Jumat 24 Feb 2023 00:35 WIB

Shamima Begum Kalah Banding untuk Perjuangkan Kewarganegaraan Inggris

Pencabutan kewarganegaraan setelah Begum ditemukan di kamp penahanan ISIS di Suriah.

Rep: Rizky Jaramaya/ Red: Esthi Maharani
Pemerintah Inggris mencabut kewarganegaraan Shamima Begum dengan alasan keamanan nasional pada 2019. Pencabutan ini berlangsung setelah Begum ditemukan di kamp penahanan ISIS di Suriah.
Foto: BBC
Pemerintah Inggris mencabut kewarganegaraan Shamima Begum dengan alasan keamanan nasional pada 2019. Pencabutan ini berlangsung setelah Begum ditemukan di kamp penahanan ISIS di Suriah.

REPUBLIKA.CO.ID, LONDON -- Shamima Begum kalah banding untuk mempertahankan kewarganegaraan Inggris. Namun pengacara Begum bertekad untuk terus memperjuangkan kliennya.

Pemerintah Inggris mencabut kewarganegaraan Shamima Begum dengan alasan keamanan nasional pada 2019. Pencabutan ini berlangsung setelah Begum ditemukan di kamp penahanan ISIS di Suriah.

Banding terakhir Begum untuk mempertahankan kewarganegaraannya pada Rabu (22/2/2023) ditolak oleh Komisi Banding Imigrasi Khusus. Komisi ini merupakan sebuah pengadilan spesialis yang mendengarkan banding terhadap keputusan untuk menghapus kewarganegaraan atas dasar keamanan nasional.

"Kami akan menantang keputusan tersebut," ujar pengacara Begum, Daniel Furner kepada wartawan.

Begum harus membawa kasus ini langsung ke Pengadilan Banding di London jika dia ingin menentang keputusan komisi banding. Sementara seorang juru bicara Kementerian Dalam Negeri Inggris menyambut baik keputusan komisi banding tersebut.

"Prioritas pemerintah tetap menjaga keselamatan dan keamanan Inggris dan kami akan membela dengan kuat setiap keputusan yang dibuat," ujar juru bicara itu.

Begum saat ini ditahan di kamp penahanan al-Roj di timur laut Suriah. Begum berpendapat bahwa Kementerian Dalam Negeri gagal menyelidiki apakah dia adalah korban perdagangan manusia.

■ **TUGAS**
**1.** Siapa saja orang yang disebut dengan namanya dalam berita tentang Shamima Begum? Sebutkan semuanya.
**2.** Tuliskan kembali bagian berita tentang Shamima Begum yang dimulai dari "Shamima Begum Kalah Banding untuk Perjuangkan" dan berakhir pada "terus memperjuangkan kliennya.".

■ **KUTIPAN DATA**
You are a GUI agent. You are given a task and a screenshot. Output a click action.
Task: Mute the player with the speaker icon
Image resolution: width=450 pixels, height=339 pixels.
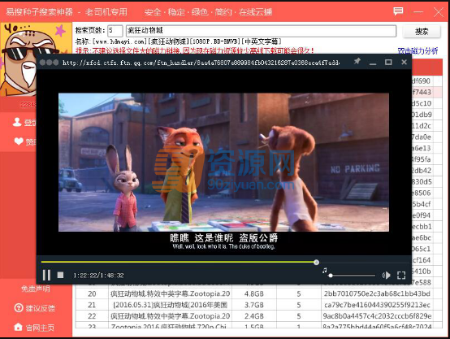(387, 276)

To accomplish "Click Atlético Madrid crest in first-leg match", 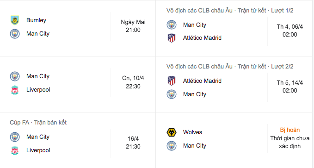I will [172, 38].
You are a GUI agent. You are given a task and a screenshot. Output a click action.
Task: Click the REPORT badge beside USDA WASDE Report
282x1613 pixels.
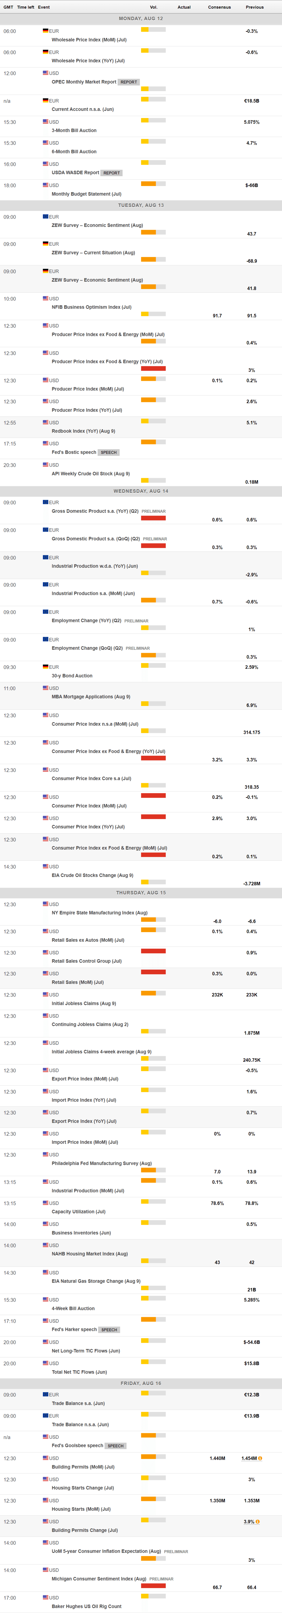(112, 173)
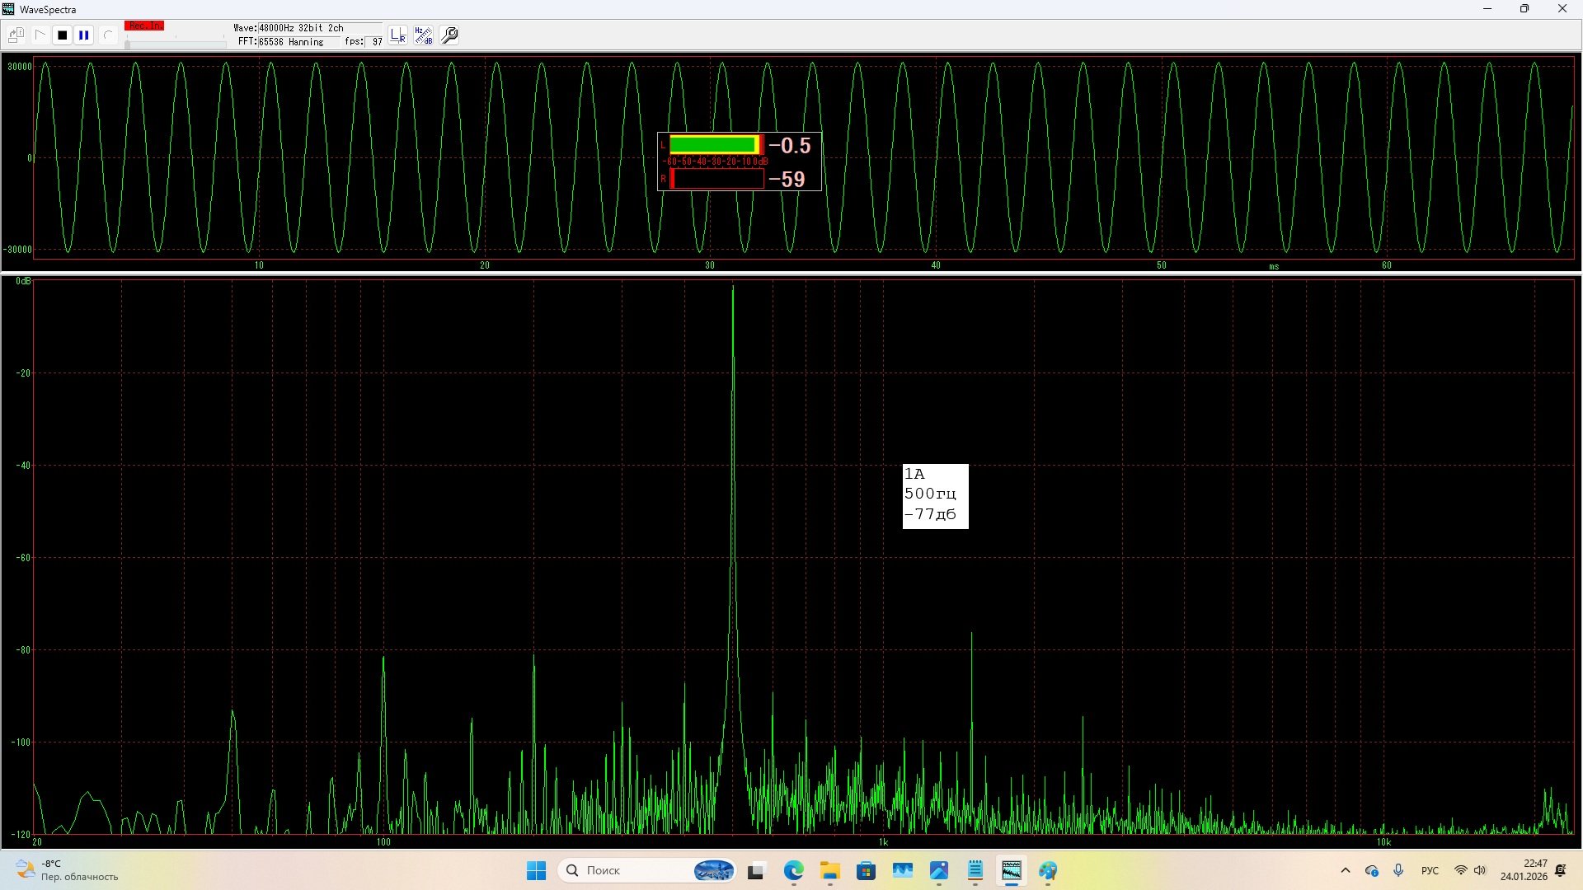
Task: Stop the recording with the Stop button
Action: coord(62,35)
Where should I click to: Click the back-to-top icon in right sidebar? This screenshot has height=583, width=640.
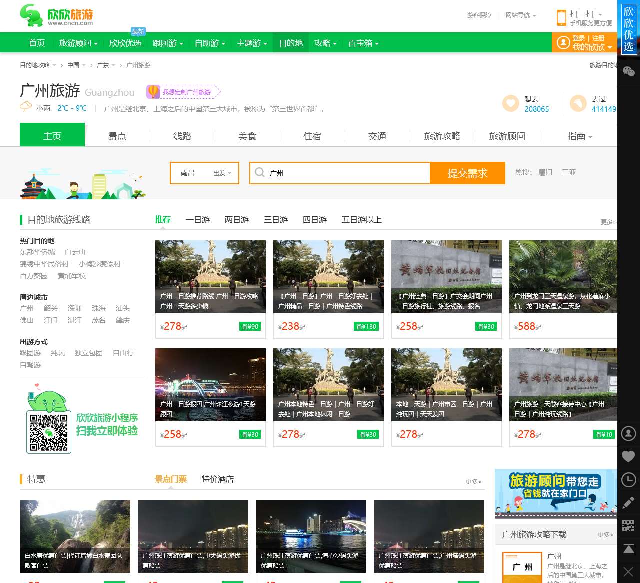[629, 548]
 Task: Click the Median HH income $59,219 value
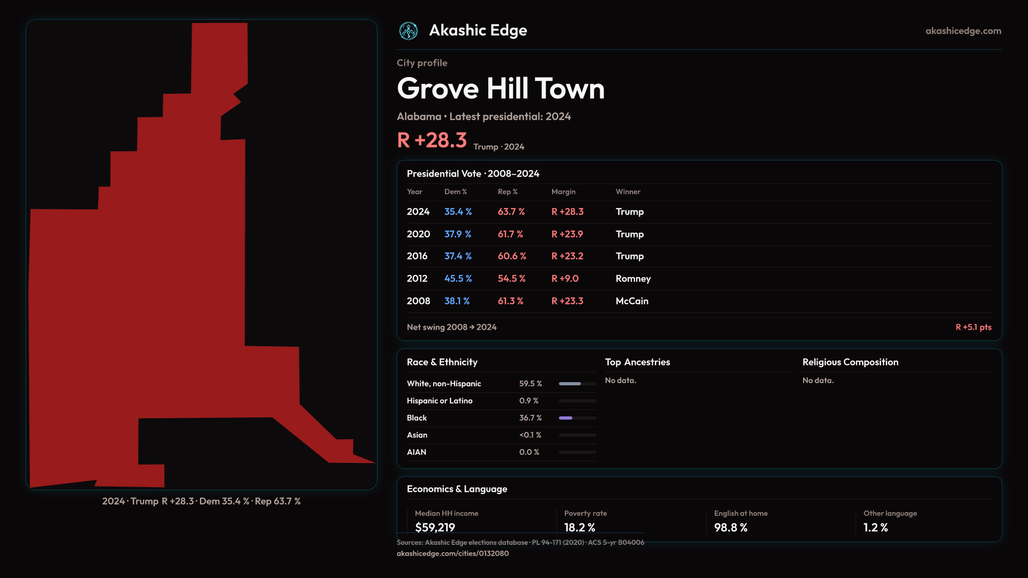[435, 527]
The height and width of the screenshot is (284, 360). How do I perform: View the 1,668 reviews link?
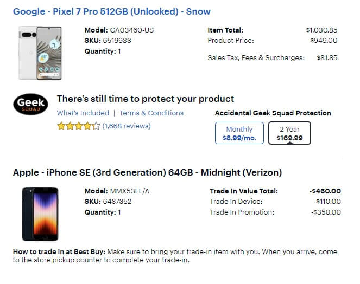tap(127, 126)
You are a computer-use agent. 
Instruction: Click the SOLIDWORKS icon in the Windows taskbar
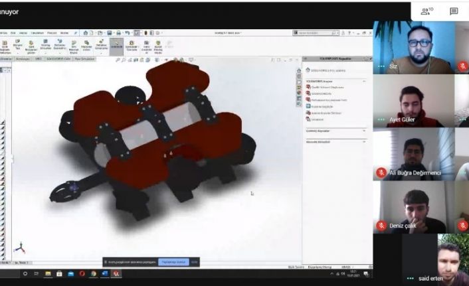pos(116,273)
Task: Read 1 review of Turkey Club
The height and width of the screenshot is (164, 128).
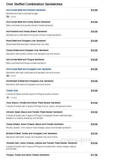Action: pos(13,98)
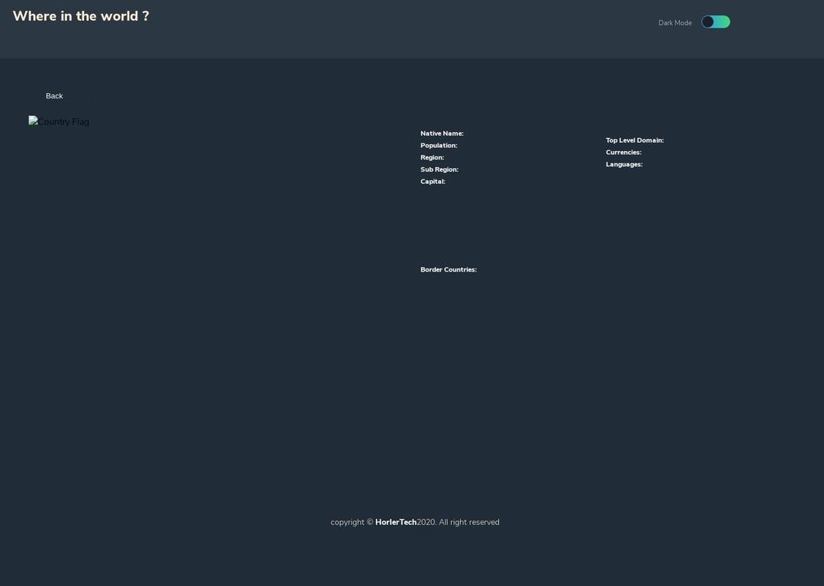Select the Top Level Domain label
The image size is (824, 586).
pyautogui.click(x=633, y=140)

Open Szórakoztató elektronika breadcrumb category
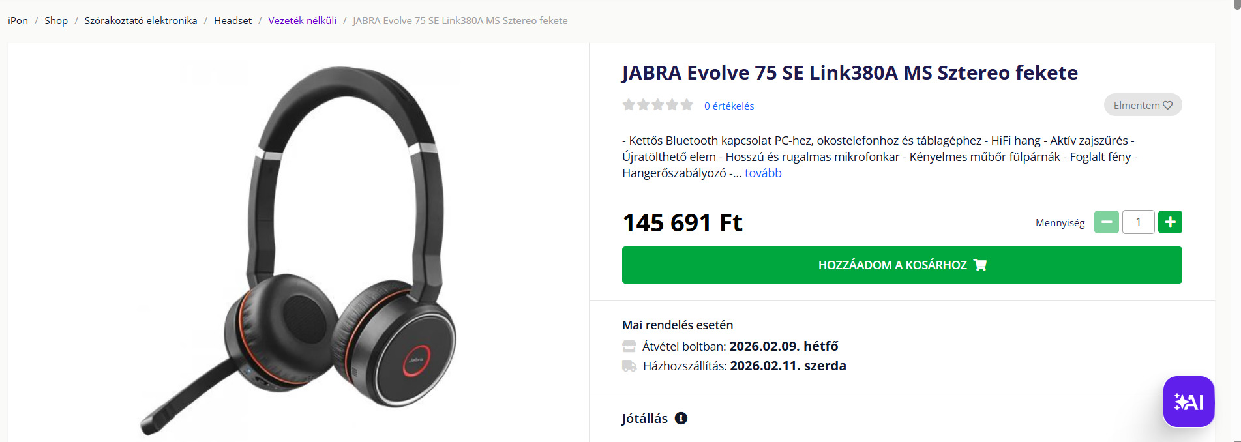[x=141, y=21]
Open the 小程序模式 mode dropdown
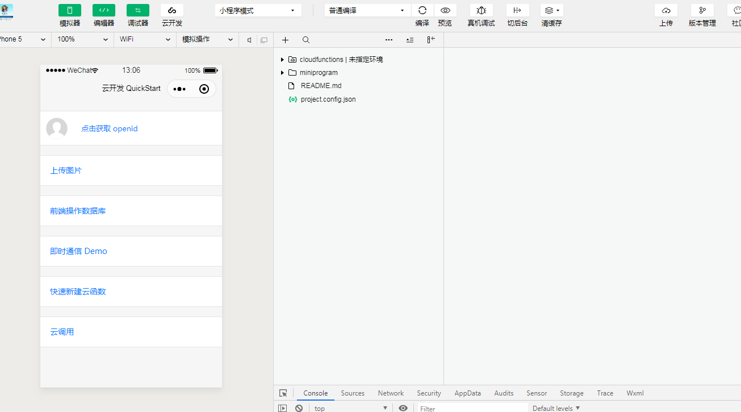The width and height of the screenshot is (741, 412). [258, 11]
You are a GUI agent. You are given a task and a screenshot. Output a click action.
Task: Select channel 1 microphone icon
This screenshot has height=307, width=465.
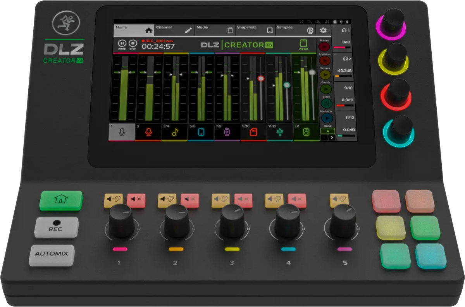[x=122, y=132]

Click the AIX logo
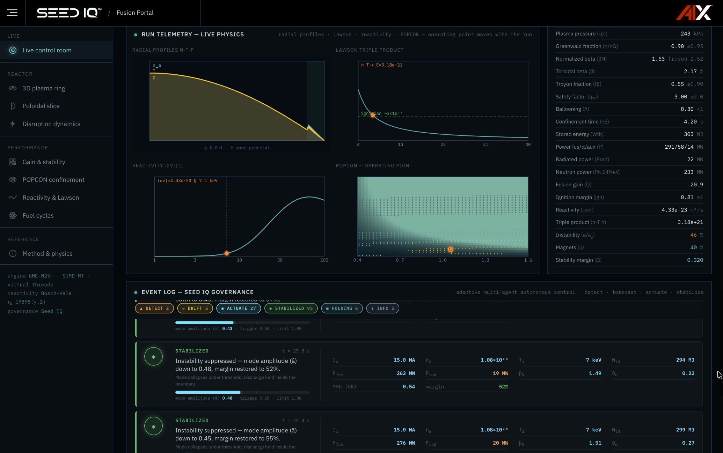pos(694,13)
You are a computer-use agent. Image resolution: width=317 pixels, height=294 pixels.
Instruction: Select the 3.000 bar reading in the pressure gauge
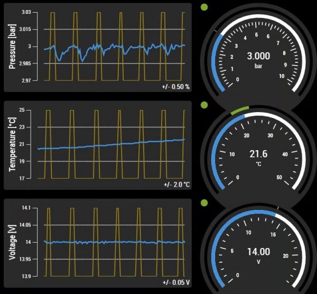(x=258, y=56)
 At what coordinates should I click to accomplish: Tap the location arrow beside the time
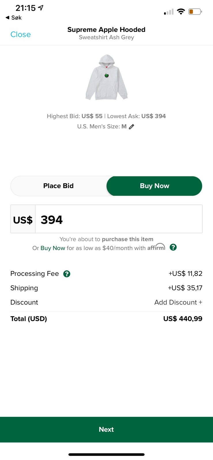(41, 8)
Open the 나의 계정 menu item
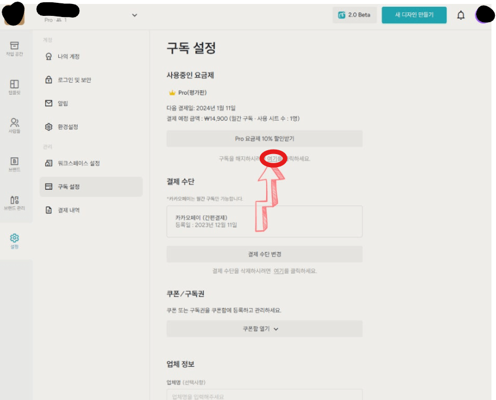This screenshot has width=496, height=400. [x=69, y=57]
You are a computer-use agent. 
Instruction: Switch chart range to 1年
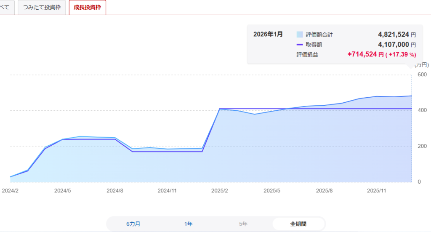coord(188,224)
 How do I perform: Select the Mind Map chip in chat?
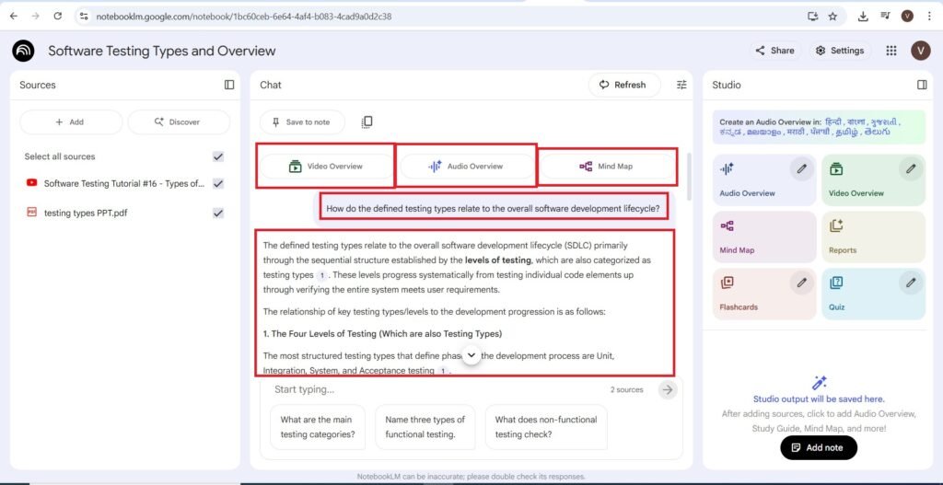(608, 167)
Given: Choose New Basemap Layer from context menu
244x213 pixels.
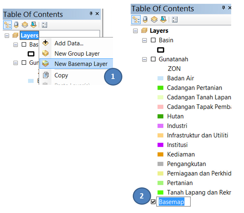Looking at the screenshot, I should tap(81, 64).
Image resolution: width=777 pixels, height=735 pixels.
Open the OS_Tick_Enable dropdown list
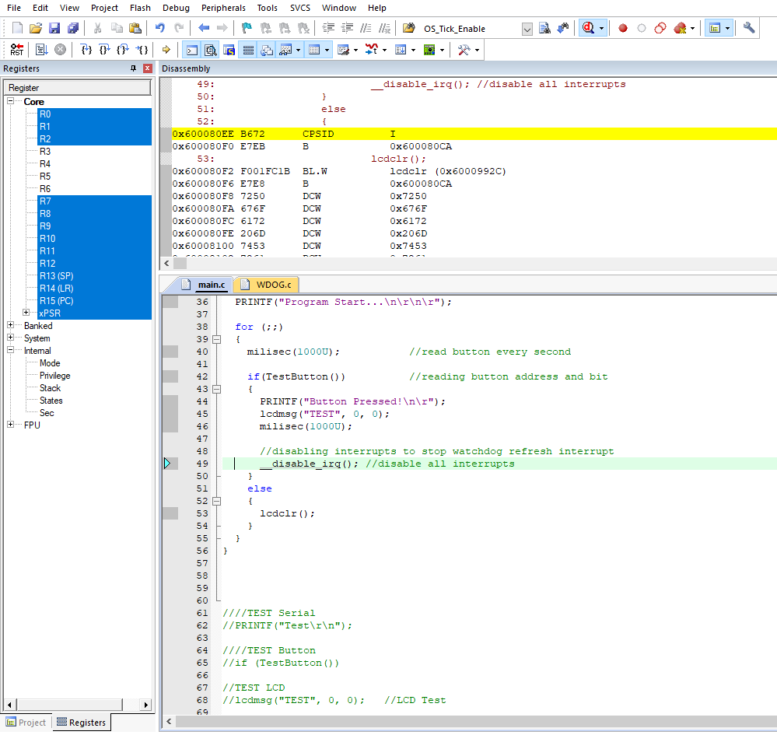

■ **JAWABAN SOAL**
**1.** Shamima Begum, Rizky Jaramaya, Esthi Maharani, Daniel Furner

**2.**
Shamima Begum Kalah Banding untuk Perjuangkan Kewarganegaraan Inggris

Pencabutan kewarganegaraan setelah Begum ditemukan di kamp penahanan ISIS di Suriah.

Rep: Rizky Jaramaya/ Red: Esthi Maharani
Pemerintah Inggris mencabut kewarganegaraan Shamima Begum dengan alasan keamanan nasional pada 2019. Pencabutan ini berlangsung setelah Begum ditemukan di kamp penahanan ISIS di Suriah.
Foto: BBC
Pemerintah Inggris mencabut kewarganegaraan Shamima Begum dengan alasan keamanan nasional pada 2019. Pencabutan ini berlangsung setelah Begum ditemukan di kamp penahanan ISIS di Suriah.

REPUBLIKA.CO.ID, LONDON -- Shamima Begum kalah banding untuk mempertahankan kewarganegaraan Inggris. Namun pengacara Begum bertekad untuk terus memperjuangkan kliennya.